**ENTRIES PROVIDED**
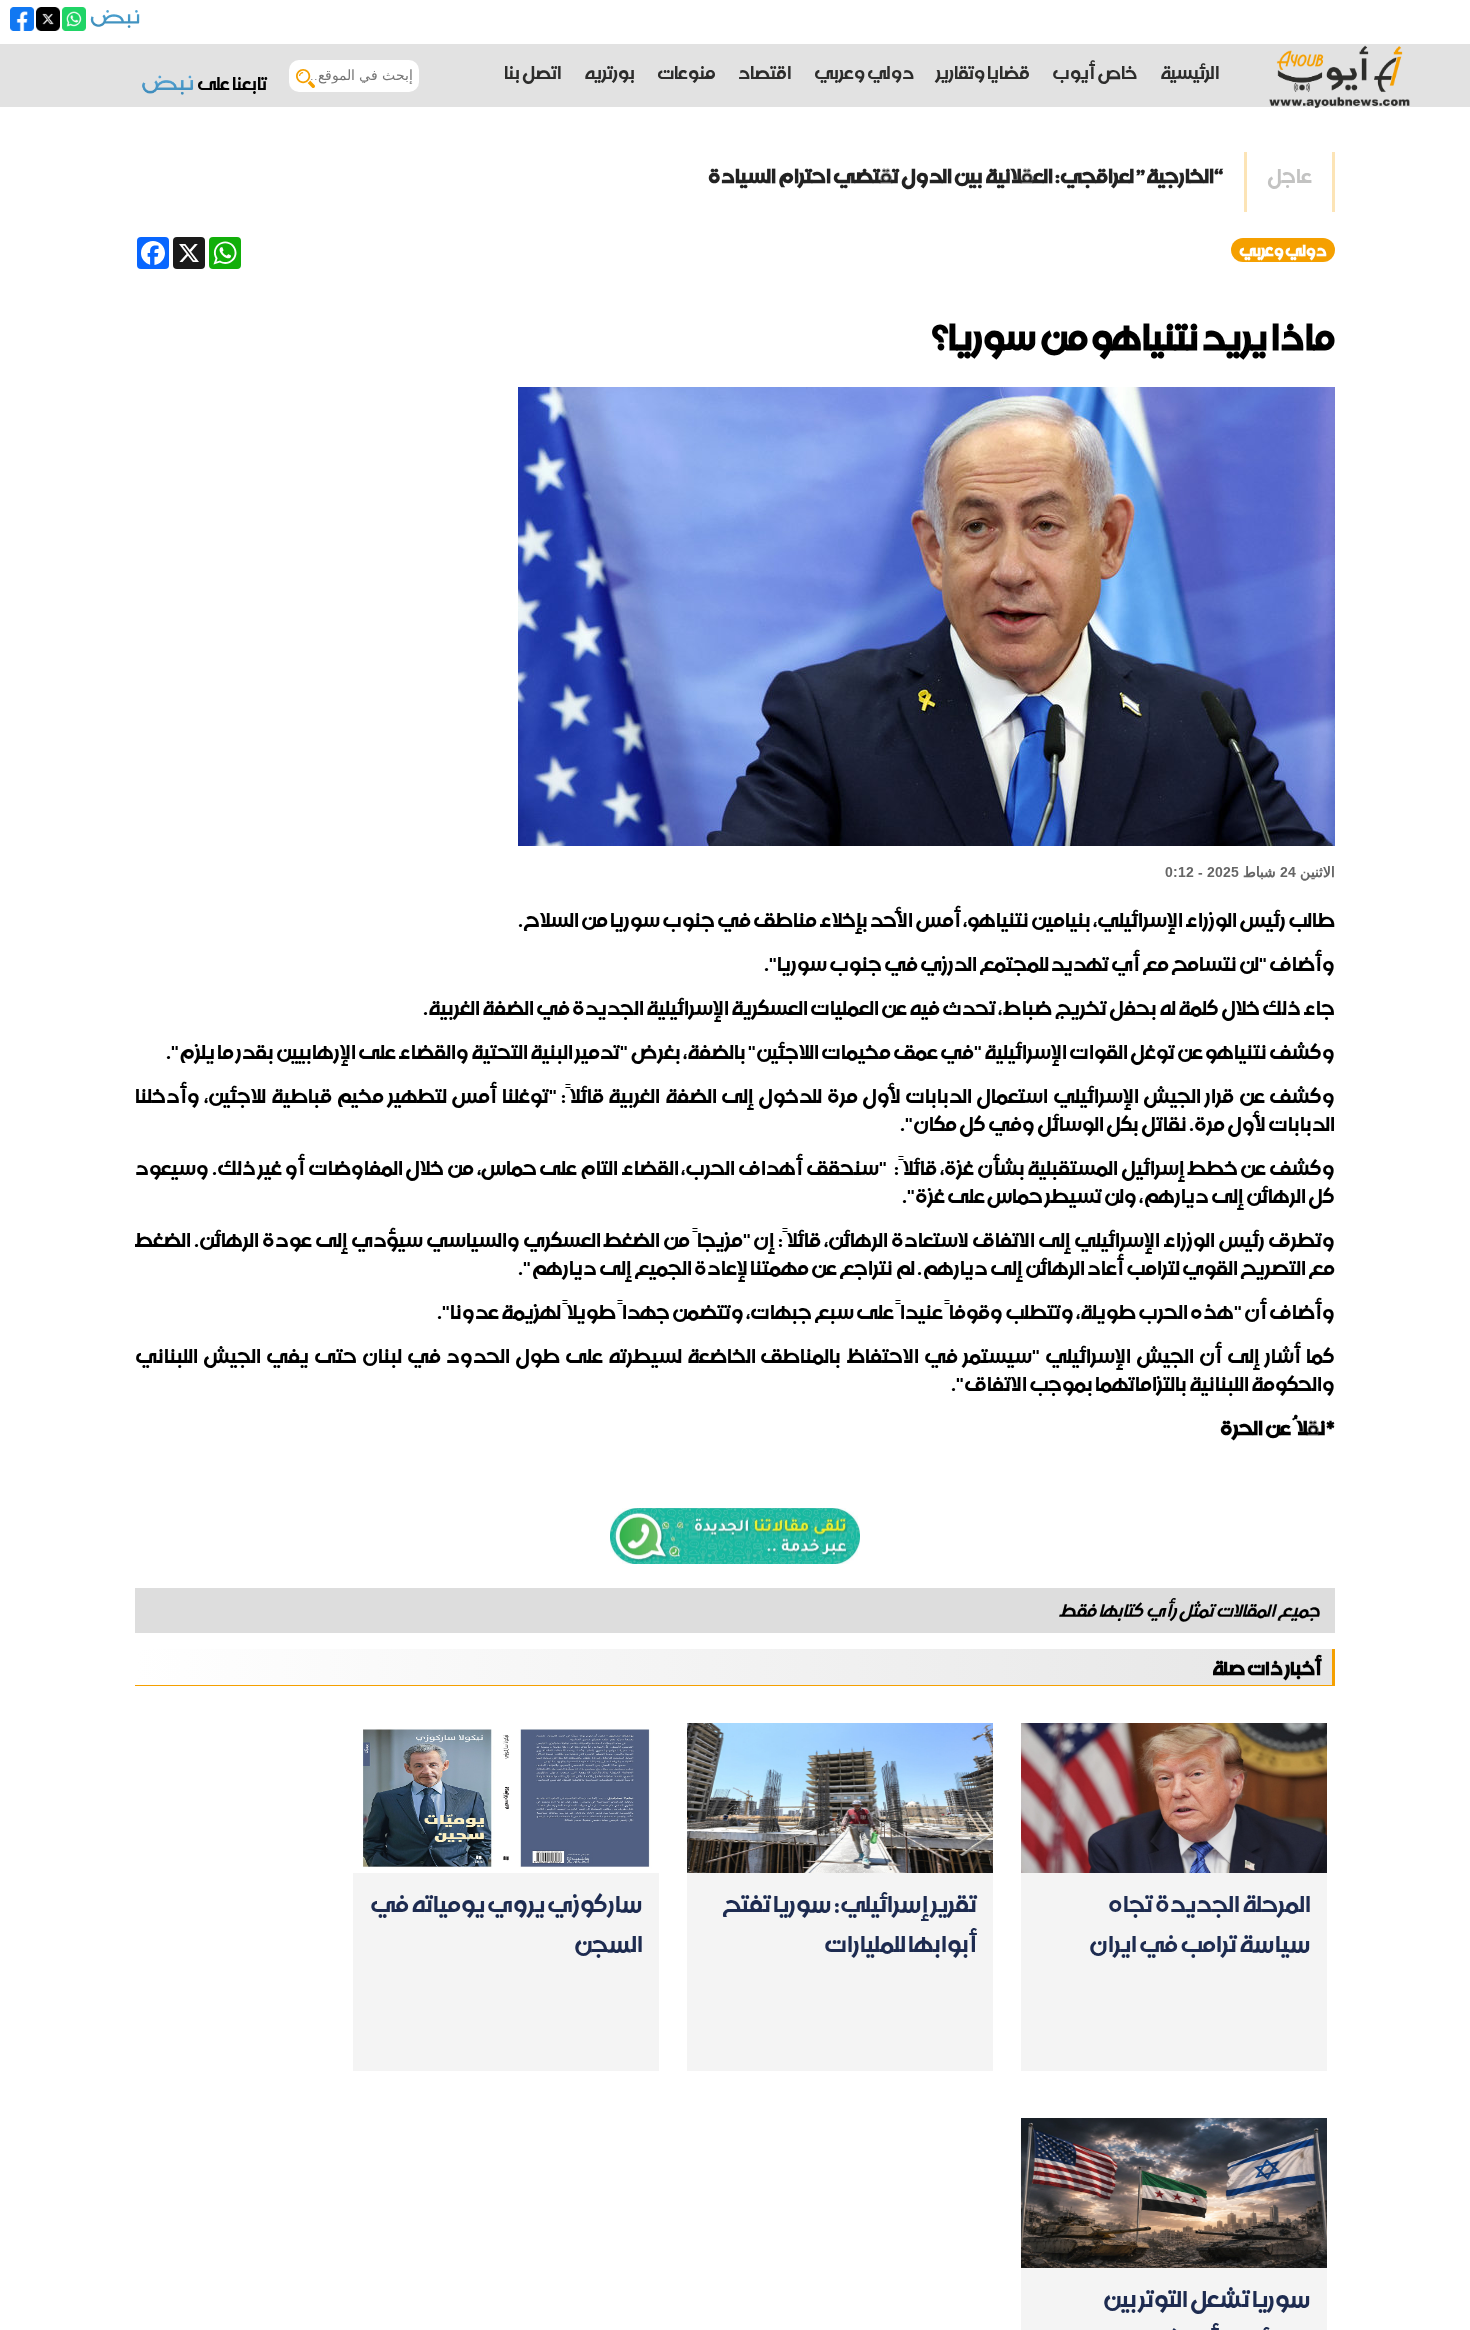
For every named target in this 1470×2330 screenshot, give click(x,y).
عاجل (1289, 176)
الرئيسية (1190, 72)
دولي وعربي (1283, 250)
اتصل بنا (533, 72)
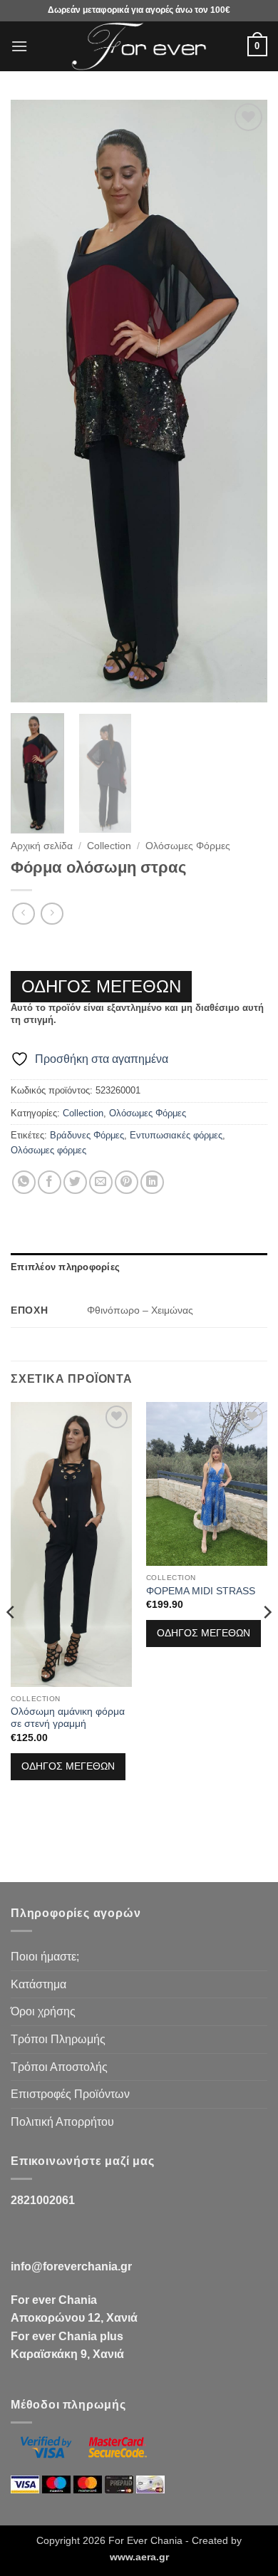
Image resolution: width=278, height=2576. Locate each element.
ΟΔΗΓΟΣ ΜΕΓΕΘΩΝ (101, 986)
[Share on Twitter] (75, 1182)
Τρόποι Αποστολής (59, 2067)
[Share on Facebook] (49, 1182)
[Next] (244, 401)
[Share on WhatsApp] (24, 1182)
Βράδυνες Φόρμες (87, 1135)
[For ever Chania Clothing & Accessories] (139, 46)
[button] (19, 45)
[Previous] (33, 401)
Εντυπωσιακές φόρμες (176, 1135)
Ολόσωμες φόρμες (48, 1150)
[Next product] (23, 914)
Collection (109, 846)
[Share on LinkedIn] (152, 1182)
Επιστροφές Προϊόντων (70, 2094)
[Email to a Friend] (101, 1182)
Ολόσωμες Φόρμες (187, 846)
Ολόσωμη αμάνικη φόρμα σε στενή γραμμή (68, 1718)
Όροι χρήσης (43, 2011)
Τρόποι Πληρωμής (58, 2039)
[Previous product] (52, 914)
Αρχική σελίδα (42, 846)
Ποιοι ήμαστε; (45, 1957)
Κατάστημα (38, 1984)
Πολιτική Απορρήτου (62, 2122)
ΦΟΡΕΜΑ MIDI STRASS (200, 1591)
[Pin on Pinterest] (126, 1182)
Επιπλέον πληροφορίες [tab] (65, 1267)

**PROBLEM**
Within the data above, filter for lines containing the word "Share" and copy each one.

**EXPECTED ANSWER**
[Share on Twitter] (75, 1182)
[Share on Facebook] (49, 1182)
[Share on WhatsApp] (24, 1182)
[Share on LinkedIn] (152, 1182)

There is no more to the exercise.